There are expectations growth will rebound in the second quarter, but Thursday's lukewarm data suggest the momentum will probably not be strong enough for the Federal Reserve to start raising interest rates before September.

"The economy's tepid recovery in March makes it very unlikely the Fed signals a June rate hike at the April meeting," said Steve Blitz, chief economist at ITG Investment Research in New York. "If housing doesn't recover enough this spring, a September rate hike likely becomes equally improbable."

Groundbreaking increased 2.0 percent to a seasonally adjusted annual pace of 926,000 units, the Commerce Department said. That left the bulk of February's decline, which had been blamed on bad weather, intact.

While starts for single-family homes rose, the gains made only a small dent into the prior two months' losses. Groundbreaking for the multifamily segment fell.

Economists had forecast groundbreaking rising to a 1.04 million-unit pace in March.

In a separate report, the Philadelphia Federal Reserve Bank said its business activity index rose to 7.5 this month from 5.0 in March. A measure of orders for manufactured goods fell to its lowest level since May 2013, while shipments remained in contraction territory despite some improvement.

A report on Wednesday showed soft factory activity in New York state in April.

"Combined, the April reports are not signaling that manufacturing activity is picking up significantly following the weak first quarter," said Daniel Silver, an economist at JPMorgan in New York.

Manufacturing has been slammed by the dollar's 13 percent appreciation against the currencies of the United States' main trading partners since last June, as well as the softer overseas demand.

U.S. stocks were slightly lower as corporate results showed little organic growth even as they largely beat profit expectations. Prices for U.S. government debt fell and the dollar was a bit weaker against a basket of currencies.

FAVORABLE OUTLOOK

Despite the recent weakness, the outlook for housing remains favorable against the backdrop of a strengthening labor market.

While a separate report from the Labor Department showed a rise in the number of people seeking unemployment aid last week, the underlying trend continued to suggest the jobs market is tightening as more long-term unemployed find work.

Initial claims for state unemployment benefits rose 12,000 to a seasonally adjusted 294,000 for the week ended April 11.
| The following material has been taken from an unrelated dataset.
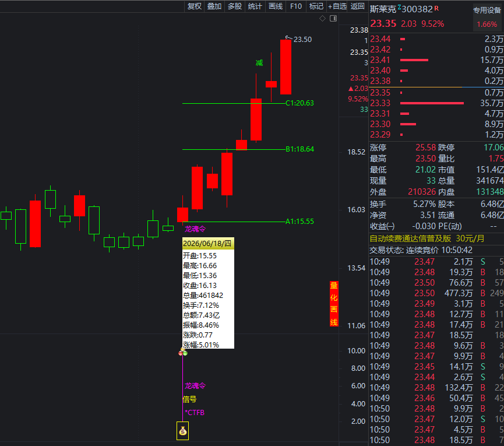Add stock via +自选 button
The image size is (504, 446).
tap(337, 6)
But claims tend to be volatile around this time of the year because moving holidays like Easter and the school spring break can throw off the model that the government uses to smooth the data for seasonal fluctuations.
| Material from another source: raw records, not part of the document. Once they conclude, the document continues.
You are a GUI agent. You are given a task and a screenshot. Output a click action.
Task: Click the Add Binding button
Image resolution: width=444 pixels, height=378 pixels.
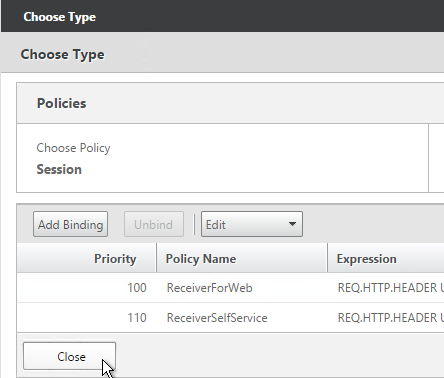[70, 224]
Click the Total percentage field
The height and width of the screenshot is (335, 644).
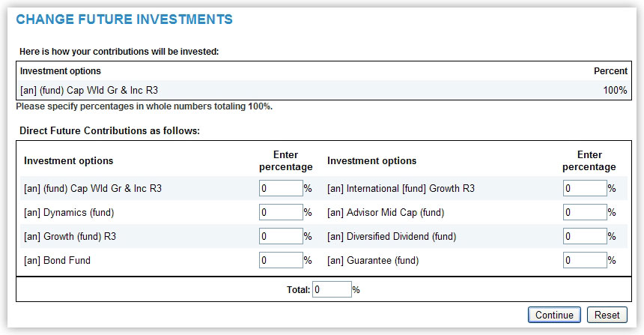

The four-week moving average of claims, considered a better measure of labor market trends as it irons out week-to-week volatility, rose only marginally and remained well below the 300,000 threshold that is associated with a strengthening labor market for a third straight week.

The number of people still receiving unemployment benefits after an initial week was the lowest since December 2000.

"We continue to view claims data as reflective of overall improvement in labor markets," said Jesse Hurwitz, an economist at Barclays in New York.

With more people receiving a pay check and lending standards eased a bit to attract first-time home buyers, gains in housing are expected this year. Banking giants Bank of America (BAC.N) and JPMorgan (JPM.N) this week reported a surge in mortgage lending in the first quarter.

Though permits for future home construction declined 5.7 percent to a 1.04 million-unit pace, March was the eighth straight month that they remained above the 1 million-unit pace.

Last month, groundbreaking rebounded sharply in the Northeast and Midwest, which had been affected by snowy and cold weather in February. Starts, however, fell in the West and the South, where most of the home building takes place.